On Tue, 19 Feb 2002, Daniel Phillips wrote:
> >
> > Which implies that the swapper needs to look up all mm's some way anyway,
>
> Ick. With rmap this is straightforward, but without, what?
It is not at ALL straightforward with rmap either.
Remember: one of the big original _points_ of the pmd sharing was to avoid
having to do the rmap overhead for shared page tables. The fact that it
works without rmap too was just a nice bonus, and makes apples-to-apples
comparisons possible.
So if you do the rmap overhead even when sharing, you're toast. No more
shared pmd's.
> Maybe page tables should be unshared on swapin/out after all, only on arches
> that need special tlb treatment, or until we have rmap.
There is no "or until we have rmap". It doesn't help. All the same issues
hold - if you have to invalidate multiple mm's, you have to find them all.
That's the same whether you have rmap or not, and is a fundamental issue
with sharing pmd's.
Dang, I should have noticed before this.
Note that "swapin" is certainly not the problem - we don't need to swap
the thing into all mm's at the same time, so if a unshare happens just
before/after the swapin and the unshared process doesn't get the thing,
we're still perfectly fine.
In fact, swapin is not even a spacial case. It's just the same as any
other page fault - we can continue to share page tables over "read-only"
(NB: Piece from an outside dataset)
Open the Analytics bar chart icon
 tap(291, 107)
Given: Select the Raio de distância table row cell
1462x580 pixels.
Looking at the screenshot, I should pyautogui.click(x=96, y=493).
page faults, and even that is _purely_ an optimization (yeah, it needs
some trivial "cmpxchg()" magic on the pmd to work, but it has no TLB
invalidation issues or anything really complex like that).
The only problem is swapout. And "swapout()" is always a problem, in fact.
It's always been special, because it is quite fundamentally the only VM
operation that ever is "nonlocal". We've had tons of races with swapout
over time, it's always been the nastiest VM operation by _far_ when it
comes to page table coherency.
We can, of course, introduce a "pmd-rmap" thing, with a pointer to a
circular list of all mm's using that pmd inside the "struct page *" of the
pmd. Right now the rmap patches just make the pointer point directly to
the one exclusive mm that holds the pmd, right?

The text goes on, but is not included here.